Community

Go, Girl, Go

The original GoGirl logo, taken by Beth in Portugal.

The original GoGirl logo, taken by Beth in Portugal.

“It is confidence in our bodies, minds and spirits that allows us to keep looking for new adventures, new directions to grow in, and new lessons to learn – which is what life is all about.” -Oprah

Simone de Beauvoir once wrote that “women are not born, but made.” What she meant when she said this was that the gendered traits most often associated with women- how they dress, how they act, how they talk with men, how they talk with women, how they pursue relationships- aren’t intrinsic to being born female, but rather are imprinted on female children as part of their socialization process. While this is true of all genders, and isn’t strictly determined by assigned sex, she made a very good point about what women are expected to become. To a certain extent, she suggested, women never cease becoming- they must constantly change to reflect the dominant forces in their lives at any given point in time. While the world has changed dramatically since she penned “The Second Sex,” this remains fairly constant.

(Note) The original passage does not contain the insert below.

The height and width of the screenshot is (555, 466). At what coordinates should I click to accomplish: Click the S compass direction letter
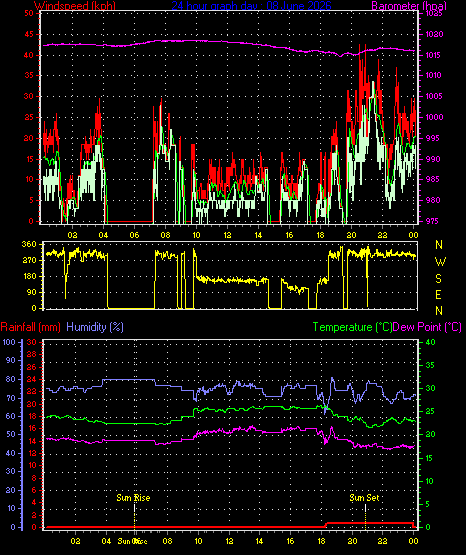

I don’t mean to make sweeping statements about women and their behaviour. All of us in that category are so diverse that generalizations are often pointless. What I do intend, however, is to talk about how being identified with certain gender(s) and sex(es) impacts our lives.

Because it does. While it’s foolish to say that all women walking down the street are targets for sexual violence, it’s also foolish to say that being a woman doesn’t come with an increased risk of being targeted in that manner. Similarly, while it’s ridiculous to say that all women are always put on a pedestal by all men, it’s true that men in a variety of cultures will go out of their way for certain women simply because they’re women. Being a gendered person- someone who fits into categories like “man” and “woman,” or someone who defies the same- comes with ups and downs that are derived not only from our own behaviour, but from how everyone around us “reads” us and expects us to behave.

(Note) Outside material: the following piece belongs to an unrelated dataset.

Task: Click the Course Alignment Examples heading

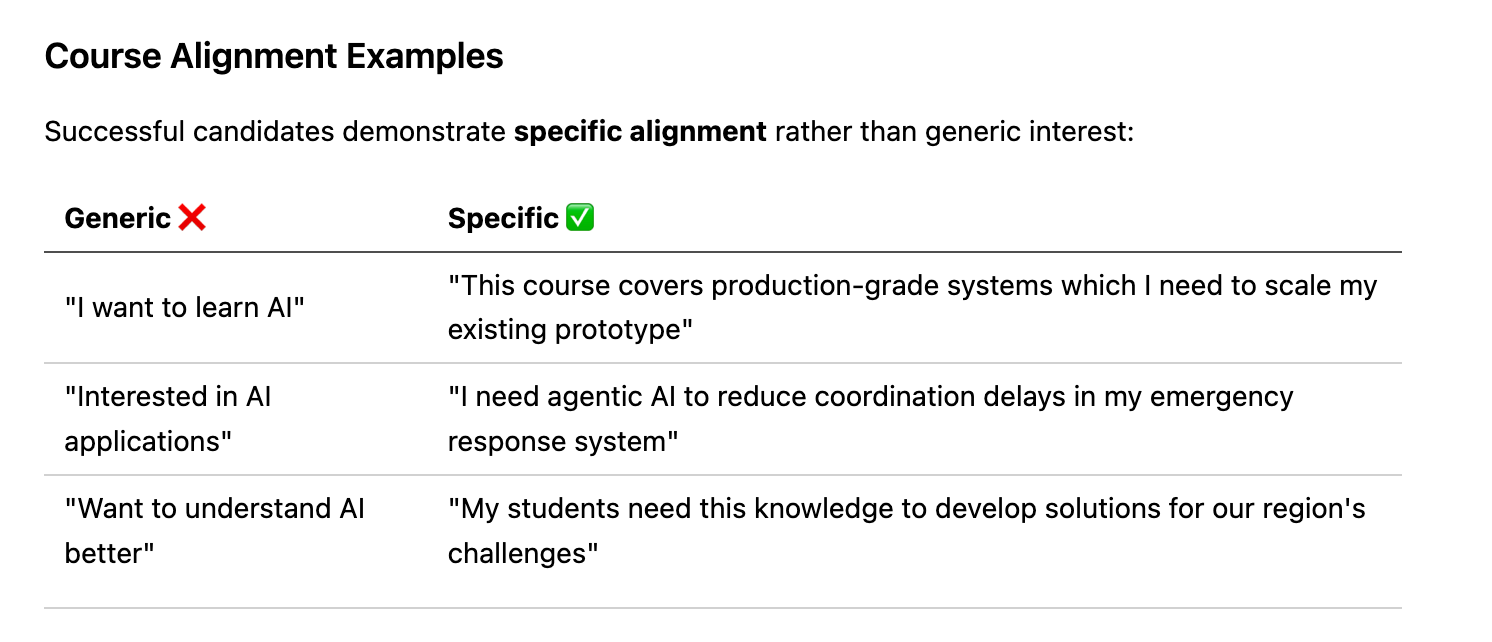Action: tap(274, 56)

This column isn’t going to be a regular “How to Keep Yourself Safe” set of tips. Safety on the road is important, and I promise you that safety is a topic we’ll visit frequently. But those safety articles that we so often see in women’s travel magazines and the newspaper only accomplish two things. One, they put the blame squarely back on you if something does go wrong by implying that, if someone hurts you, you clearly didn’t do enough to “keep yourself safe,” and that’s a bunch of nonsense. Two, the implication of this plethora of articles is that sexual safety is the only thing that women travelers should focus on. I’d like to state unequivocally here that sexual assault is NOT the only issue, nor even the most important issue, that we engage with whenever we pack our bags to go somewhere. Just as each of us is a unique person in spite of the label “woman” that we attach to ourselves, so are the challenges and adventures we encounter around the world. Moreover, as women who are exploring as many places in the world as we can, we are also meeting women around the world who can’t do the same. Every dollar, Euro, or yen that we spend speaks volumes about us and creates ripples throughout this globalized planet.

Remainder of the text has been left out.